4

I am trying to evaluate if it is possible to set a TTL on individual row in HBase or Bigtable.

I know that Cassandra allows using TTL at insert. I want to find if the same is possible in HBase and in Google Cloud Bigtable.

INSERT INTO test (k,v) VALUES ('test', 1) USING TTL 10;
Maxim
  • 3,172
  • 9
  • 21

2 Answers2

4

There is no native support for fine-grained TTLs in Bigtable. But there are two common ways to simulate them, with different tradeoffs:

  • If you're setting up a new empty table and plan to set a TTL with every write, you can set max_age on your column families to something very small, say 1s, and explicitly set the write timestamp for each new value to the time at which you want it to expire.
    • Pro: This approach makes things easy to understand, as the timestamp has an obvious semantic meaning and no munging is required.
    • Con: If you ever forget to set a TTL and instead use the default server timestamp, that data will be considered expired right away and will be dropped on the next compaction.
    • Con: The same also holds if you try to apply this to a pre-existing table: any existing data using real timestamps will be dropped.
    • Con: It's not possible to have multiple values for any given cell which expire at the same time.
  • If you want a default TTL of X which can then be overridden, set this on your column families as normal. Writes can then adjust their TTL to Y by setting their timestamp to (real_timestamp - X + Y).
    • Pro: This approach can safely be applied to a pre-existing table.
    • Pro: There are no pitfalls if you forget to set a TTL.
    • Con: Timestamps cannot be interpreted at all, as any given cell might have a real timestamp or it might have a simulated TTL override timestamp.
    • Con: Related to the above, there could be unexpected timestamp clashes between values with default and overridden TTLs that are written (Y-X) apart.

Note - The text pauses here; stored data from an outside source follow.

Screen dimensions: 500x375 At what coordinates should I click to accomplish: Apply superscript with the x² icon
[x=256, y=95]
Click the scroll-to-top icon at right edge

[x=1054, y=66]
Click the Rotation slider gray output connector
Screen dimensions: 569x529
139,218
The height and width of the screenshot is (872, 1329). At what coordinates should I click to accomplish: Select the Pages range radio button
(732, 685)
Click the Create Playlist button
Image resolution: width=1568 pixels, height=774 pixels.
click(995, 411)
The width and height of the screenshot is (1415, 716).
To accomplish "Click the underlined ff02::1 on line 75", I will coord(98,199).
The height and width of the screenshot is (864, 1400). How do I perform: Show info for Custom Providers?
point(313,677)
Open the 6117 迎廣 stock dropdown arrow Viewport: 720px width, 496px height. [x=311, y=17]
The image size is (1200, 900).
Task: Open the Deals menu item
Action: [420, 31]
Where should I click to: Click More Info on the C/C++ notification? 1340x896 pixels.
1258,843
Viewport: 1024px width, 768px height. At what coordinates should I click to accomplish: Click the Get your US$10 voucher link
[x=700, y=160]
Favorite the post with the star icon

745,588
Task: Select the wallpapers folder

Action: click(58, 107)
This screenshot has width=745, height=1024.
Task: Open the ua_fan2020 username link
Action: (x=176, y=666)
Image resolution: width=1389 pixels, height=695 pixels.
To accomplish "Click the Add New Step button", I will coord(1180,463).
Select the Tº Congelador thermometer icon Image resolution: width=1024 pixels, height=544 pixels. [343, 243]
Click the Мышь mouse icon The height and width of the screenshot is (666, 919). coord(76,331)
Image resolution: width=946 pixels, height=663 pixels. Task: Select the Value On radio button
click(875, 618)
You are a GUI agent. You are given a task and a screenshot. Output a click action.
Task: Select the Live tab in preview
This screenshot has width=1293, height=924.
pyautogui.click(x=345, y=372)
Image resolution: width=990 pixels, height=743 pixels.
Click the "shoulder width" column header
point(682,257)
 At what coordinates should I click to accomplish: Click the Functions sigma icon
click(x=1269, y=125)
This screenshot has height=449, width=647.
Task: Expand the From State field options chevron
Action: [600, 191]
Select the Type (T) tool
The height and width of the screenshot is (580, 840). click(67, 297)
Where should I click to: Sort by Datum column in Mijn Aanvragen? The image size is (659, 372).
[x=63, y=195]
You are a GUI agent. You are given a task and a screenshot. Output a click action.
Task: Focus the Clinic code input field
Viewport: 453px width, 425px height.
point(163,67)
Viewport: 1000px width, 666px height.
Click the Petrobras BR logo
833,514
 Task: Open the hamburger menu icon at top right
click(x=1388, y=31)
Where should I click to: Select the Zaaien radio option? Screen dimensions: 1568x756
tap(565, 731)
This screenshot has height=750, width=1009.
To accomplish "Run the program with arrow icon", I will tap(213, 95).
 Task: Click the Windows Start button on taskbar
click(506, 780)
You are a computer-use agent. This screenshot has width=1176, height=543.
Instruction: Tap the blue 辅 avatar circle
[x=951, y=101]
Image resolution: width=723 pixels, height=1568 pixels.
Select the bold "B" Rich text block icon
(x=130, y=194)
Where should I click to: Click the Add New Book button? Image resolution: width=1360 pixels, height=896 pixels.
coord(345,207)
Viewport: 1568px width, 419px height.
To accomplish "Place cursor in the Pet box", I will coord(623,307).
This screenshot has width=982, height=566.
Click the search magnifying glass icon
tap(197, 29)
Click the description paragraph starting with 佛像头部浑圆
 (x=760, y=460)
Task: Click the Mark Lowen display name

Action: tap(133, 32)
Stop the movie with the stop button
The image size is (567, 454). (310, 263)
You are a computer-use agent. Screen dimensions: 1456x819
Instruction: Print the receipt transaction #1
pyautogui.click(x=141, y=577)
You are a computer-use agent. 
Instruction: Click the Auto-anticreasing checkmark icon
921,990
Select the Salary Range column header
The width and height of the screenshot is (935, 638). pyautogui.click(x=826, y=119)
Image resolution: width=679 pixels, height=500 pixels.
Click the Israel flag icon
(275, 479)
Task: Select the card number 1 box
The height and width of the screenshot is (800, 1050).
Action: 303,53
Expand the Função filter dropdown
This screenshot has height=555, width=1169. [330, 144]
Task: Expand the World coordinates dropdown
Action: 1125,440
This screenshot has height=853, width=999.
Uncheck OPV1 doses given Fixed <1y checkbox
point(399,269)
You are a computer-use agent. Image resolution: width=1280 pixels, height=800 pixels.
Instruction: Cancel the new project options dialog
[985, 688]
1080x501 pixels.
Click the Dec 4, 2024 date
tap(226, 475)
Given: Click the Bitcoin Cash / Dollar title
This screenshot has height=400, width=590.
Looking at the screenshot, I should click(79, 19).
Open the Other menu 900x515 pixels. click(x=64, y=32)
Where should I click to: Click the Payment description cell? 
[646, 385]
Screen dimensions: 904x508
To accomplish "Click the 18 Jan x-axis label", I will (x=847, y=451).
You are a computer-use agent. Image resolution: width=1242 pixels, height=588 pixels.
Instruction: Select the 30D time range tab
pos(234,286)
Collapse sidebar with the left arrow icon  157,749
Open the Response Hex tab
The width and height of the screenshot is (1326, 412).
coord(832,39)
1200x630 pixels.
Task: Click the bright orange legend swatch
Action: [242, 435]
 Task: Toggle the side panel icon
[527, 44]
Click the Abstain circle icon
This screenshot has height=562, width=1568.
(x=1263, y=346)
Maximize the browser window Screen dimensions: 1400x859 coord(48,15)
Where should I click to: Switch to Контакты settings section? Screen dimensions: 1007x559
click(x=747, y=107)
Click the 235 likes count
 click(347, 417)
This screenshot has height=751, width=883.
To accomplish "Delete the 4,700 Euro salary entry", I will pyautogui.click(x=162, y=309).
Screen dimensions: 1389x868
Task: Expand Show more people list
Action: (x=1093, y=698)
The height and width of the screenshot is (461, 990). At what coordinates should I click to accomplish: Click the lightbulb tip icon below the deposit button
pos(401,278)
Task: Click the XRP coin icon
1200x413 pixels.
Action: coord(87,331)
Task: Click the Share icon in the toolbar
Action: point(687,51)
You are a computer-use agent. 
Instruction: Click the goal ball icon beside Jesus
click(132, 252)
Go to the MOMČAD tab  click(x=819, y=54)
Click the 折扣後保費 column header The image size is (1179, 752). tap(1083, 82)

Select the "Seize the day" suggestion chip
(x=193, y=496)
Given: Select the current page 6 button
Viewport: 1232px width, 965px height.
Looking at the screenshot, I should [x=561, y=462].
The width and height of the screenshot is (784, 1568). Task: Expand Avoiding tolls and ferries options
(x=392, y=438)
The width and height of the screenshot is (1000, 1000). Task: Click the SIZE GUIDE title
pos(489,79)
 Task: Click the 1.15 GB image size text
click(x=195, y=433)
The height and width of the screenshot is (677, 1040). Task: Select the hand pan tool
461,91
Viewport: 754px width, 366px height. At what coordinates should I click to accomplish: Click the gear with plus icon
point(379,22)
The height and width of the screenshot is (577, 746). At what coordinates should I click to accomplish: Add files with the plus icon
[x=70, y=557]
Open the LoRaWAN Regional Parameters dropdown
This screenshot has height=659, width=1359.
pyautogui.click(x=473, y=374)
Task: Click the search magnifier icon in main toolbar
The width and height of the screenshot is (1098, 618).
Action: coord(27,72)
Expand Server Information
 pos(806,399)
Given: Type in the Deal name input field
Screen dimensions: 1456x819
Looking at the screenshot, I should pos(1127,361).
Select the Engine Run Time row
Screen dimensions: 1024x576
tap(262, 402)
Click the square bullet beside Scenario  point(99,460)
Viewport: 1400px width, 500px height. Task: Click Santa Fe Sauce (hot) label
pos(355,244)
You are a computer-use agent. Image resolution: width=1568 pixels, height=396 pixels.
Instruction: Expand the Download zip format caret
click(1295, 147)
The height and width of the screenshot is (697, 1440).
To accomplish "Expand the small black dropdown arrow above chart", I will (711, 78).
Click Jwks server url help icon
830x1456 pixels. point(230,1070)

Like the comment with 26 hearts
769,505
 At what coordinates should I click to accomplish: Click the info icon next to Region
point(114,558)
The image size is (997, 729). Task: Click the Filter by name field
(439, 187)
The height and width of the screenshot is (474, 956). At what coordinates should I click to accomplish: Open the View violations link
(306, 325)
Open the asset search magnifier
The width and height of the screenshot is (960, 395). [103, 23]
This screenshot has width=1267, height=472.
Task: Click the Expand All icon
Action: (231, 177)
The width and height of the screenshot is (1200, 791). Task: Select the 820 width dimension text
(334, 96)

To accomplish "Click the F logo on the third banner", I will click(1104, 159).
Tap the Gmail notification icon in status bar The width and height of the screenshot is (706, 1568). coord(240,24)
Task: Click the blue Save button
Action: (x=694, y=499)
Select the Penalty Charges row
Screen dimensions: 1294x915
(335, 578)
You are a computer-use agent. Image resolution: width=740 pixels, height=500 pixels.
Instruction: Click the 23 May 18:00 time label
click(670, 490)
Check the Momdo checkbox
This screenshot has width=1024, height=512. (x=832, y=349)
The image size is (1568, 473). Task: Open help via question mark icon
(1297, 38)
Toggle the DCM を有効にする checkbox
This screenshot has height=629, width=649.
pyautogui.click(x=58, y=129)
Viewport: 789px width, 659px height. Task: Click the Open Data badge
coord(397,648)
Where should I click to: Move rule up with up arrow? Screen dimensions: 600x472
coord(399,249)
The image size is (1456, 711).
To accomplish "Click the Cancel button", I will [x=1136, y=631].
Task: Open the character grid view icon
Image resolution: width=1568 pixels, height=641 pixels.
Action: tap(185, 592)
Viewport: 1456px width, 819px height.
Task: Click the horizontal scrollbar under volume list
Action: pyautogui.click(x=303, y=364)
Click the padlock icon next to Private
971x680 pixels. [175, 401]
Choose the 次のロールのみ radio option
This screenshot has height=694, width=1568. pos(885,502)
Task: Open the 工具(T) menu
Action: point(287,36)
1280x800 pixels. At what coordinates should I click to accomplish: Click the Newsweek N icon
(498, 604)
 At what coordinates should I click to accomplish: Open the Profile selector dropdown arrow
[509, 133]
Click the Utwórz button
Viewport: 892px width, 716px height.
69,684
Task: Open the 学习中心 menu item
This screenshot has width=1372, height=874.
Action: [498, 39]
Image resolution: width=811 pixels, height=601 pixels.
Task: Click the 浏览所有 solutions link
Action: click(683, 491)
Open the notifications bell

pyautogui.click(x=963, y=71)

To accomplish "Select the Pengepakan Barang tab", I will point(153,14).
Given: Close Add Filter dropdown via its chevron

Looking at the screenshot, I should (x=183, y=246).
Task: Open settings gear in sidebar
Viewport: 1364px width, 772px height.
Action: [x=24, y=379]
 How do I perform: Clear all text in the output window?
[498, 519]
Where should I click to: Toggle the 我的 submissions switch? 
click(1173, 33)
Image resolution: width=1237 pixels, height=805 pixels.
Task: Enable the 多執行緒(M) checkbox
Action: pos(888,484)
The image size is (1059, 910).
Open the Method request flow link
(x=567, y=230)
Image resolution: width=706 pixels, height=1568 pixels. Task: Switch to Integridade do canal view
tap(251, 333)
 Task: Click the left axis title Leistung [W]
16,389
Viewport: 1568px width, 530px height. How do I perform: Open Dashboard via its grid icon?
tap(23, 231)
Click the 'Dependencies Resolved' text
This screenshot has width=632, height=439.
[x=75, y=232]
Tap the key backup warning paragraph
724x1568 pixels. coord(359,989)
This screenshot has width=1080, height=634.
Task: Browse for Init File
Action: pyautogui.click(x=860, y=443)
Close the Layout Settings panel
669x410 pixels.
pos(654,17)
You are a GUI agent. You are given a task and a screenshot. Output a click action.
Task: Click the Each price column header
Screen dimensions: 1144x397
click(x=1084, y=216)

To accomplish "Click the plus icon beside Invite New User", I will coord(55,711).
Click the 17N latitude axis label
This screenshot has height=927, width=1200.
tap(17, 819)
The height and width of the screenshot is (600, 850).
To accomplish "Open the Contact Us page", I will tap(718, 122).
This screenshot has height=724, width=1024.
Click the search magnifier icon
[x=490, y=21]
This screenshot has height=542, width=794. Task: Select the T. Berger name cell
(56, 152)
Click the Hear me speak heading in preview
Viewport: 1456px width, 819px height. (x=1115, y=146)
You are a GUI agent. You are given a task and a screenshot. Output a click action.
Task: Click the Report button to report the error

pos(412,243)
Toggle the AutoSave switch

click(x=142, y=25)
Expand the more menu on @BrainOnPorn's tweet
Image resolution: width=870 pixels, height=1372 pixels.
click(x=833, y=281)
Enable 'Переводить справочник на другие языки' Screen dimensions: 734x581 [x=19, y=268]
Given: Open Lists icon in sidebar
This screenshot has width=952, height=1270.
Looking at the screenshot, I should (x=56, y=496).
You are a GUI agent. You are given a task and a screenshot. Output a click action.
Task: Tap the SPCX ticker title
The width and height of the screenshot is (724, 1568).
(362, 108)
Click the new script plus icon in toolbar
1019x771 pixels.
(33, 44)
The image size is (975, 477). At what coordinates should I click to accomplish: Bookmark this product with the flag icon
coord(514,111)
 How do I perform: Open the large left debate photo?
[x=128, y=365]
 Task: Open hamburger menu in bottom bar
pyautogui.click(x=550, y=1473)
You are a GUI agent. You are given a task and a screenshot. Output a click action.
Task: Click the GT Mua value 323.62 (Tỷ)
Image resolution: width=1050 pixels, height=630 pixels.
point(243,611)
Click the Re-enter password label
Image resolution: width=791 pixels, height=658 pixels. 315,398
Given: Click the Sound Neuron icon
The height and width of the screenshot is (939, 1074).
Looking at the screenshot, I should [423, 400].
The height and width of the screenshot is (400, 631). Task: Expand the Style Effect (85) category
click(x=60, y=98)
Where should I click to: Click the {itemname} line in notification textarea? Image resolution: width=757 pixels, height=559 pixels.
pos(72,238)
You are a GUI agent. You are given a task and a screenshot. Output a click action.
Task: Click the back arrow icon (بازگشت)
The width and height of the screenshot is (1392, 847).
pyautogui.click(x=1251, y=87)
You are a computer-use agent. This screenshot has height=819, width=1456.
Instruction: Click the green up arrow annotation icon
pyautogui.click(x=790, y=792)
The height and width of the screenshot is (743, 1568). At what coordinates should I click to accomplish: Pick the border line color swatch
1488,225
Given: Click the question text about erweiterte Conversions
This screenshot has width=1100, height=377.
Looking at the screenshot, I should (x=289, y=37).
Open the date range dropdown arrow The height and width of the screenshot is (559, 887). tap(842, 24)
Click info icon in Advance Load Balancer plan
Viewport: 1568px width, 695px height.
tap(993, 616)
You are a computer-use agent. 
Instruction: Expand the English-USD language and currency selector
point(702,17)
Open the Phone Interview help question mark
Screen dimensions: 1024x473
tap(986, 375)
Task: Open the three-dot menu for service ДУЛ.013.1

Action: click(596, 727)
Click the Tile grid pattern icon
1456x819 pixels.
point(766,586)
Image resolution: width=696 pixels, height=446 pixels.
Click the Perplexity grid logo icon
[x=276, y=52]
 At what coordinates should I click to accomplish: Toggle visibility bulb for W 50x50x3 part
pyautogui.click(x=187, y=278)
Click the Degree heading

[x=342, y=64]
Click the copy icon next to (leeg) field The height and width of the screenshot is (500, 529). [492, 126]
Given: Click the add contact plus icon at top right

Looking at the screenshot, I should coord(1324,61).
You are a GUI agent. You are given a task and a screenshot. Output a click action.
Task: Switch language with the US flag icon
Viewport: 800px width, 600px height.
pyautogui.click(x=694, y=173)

Remember as always that Bigtable garbage collection is asynchronous, so values will not disappear immediately after their TTL. If you don't want to read TTL'd values you'll need to send an appropriate time range with your read requests. In the first approach, this would be anything later than now. In the second, it would be anything later than (now - X).

Both of these approaches also sacrifice all the useful properties of having a real timestamp attached to the values, including debuggability and easy versioning. You can regain some of this by writing the real timestamp to a separate column yourself, but in general it means these work best when you're also only keeping the most recent value.

0

I have not used/tested the below myself, as was never needed, but have a look at the following:

At an individual mutation level (i.e. creating a single row) try using:

Put.setTTL(long)

To apply this at the Column Family level for a given table, try the following when creating the table:

ColumnFamilyDescriptorBuilder.setTimeToLive(int)

Based on my experience with other HBase functionality with the same setup, I would imagine that you can use the table creation time to set some sort of a global/default TTL for the given column family, but then adjust it at the individual Put level if needed, as shown above.

The above are in Java, but you can do this from HBase shell as well, when inserting rows or creating a new table manually.

VS_FF
  • 1,980
  • 3
  • 10
  • 25